President Jacob Zuma shakes hands with Indian Prime Minister Narendra Modi ahead of their meeting at Hyderabad House in New Delhi, India, on Wednesday. Picture: REUTERS/ADNAN ABIDI
President Jacob Zuma shakes hands with Indian Prime Minister Narendra Modi ahead of their meeting at Hyderabad House in New Delhi, India, last year. Picture: REUTERS/ADNAN ABIDI

NOT long ago, Indian Prime Minister Narendra Modi hosted more than 40 African leaders for a glitzy jamboree to reinvigorate New Delhi’s drifting relations with Africa.

Historically, the two continents had strong commercial and cultural links, forged by Indian Ocean traders. Now, India wants access to Africa’s vast energy reserves and its expanding middle-class markets. But it is struggling to counter China’s clout on the continent.

Admitting India had not been "as attentive" to Africa as it should, Mr Modi called for a new "partnership for prosperity". To strengthen frayed ties, he promised $10bn of concessional credit to Africa, and 50,000 scholarships for Africans to study in India, over the next five years.

But India’s courtship of Africa still faces formidable obstacles. Not least is the deep ambivalence of ordinary Indians towards Africans — especially the African students living in ever greater numbers in their midst.

That reality was highlighted two weeks ago by a vicious mob attack on four Tanzanians — including a 21-year-old female student — in Bangalore, India’s technology capital.

The assault followed a fatal car crash in which a 35-year-old Indian pedestrian was killed in an incident involving a Sudanese driver. A mob set his car ablaze.

When the uninvolved Tanzanians drove past half an hour later, the mob attacked and their car was set alight. The woman and her friends were badly beaten.

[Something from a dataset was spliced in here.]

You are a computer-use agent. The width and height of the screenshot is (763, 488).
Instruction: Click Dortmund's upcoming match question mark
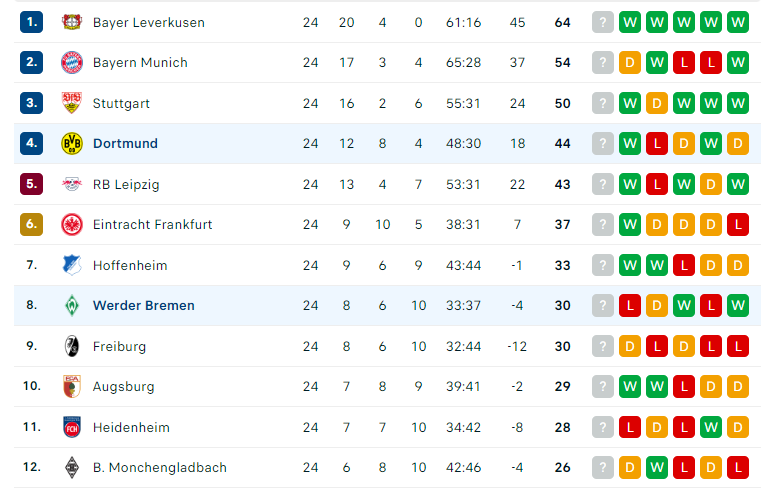pos(602,144)
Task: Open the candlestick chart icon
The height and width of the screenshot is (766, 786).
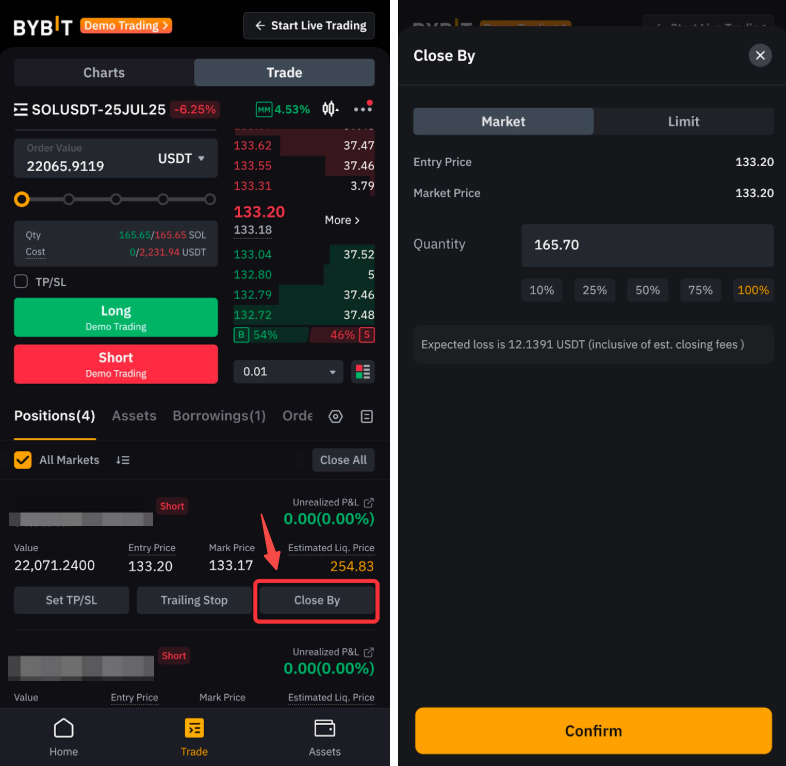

John Kijazi, Tanzania’s High Commissioner to India, called it a racist attack. "She was attacked because she was black, just like the person who was driving the vehicle that caused the accident," the diplomat told the Indian Express. "There is an element of mob justice to this, but there is also an element of racism."

For its part, New Delhi swung into damage-limitation mode. Foreign Minister Sushma Swaraj tweeted that she was "deeply pained over the shameful incident".

Indian diplomats escorted Mr Kijazi to Bangalore to press for action and greater security for African students. Eventually six Bangalore police officers were suspended and a few arrests were made.

But New Delhi is adamant the attack was not racist, rather an "isolated case" of mistaken identity.

Yet few Africans — and thoughtful Indians — are convinced this explanation is true. "In the eyes of the mob, one dark-skinned African is as good as another," wrote Indian novelist Sandip Roy.

Indian treatment of visiting Africans has ruffled relations between the continents before.

In 2013 Indian politicians in Goa publicly called Nigerians "wild animals" and "a cancer" after Nigerians protesting against a compatriot’s death clashed with local police.

Goan villagers imposed a social boycott, refusing to rent them rooms or motorcycles, prompting official Nigerian warnings of repercussions for "1-million Indians" living in their country.

In 2014 African diplomats protested after a Delhi politician led a midnight mob raid on an apartment of Ugandan women, who locals suspected of running a drugs and prostitution racket. Women were forced to submit to urine tests, but no evidence of criminal activity was found.

Indians are colour-conscious among themselves, fuelling a big business in "fairness creams". But discomfort with Africans runs deeper, rooted in colonial-era stereotypes of African society as barbaric.

China wrestled with this in the late 1980s, when there were clashes between Chinese and African students. But India can ill-afford such a conflagration in today’s connected world.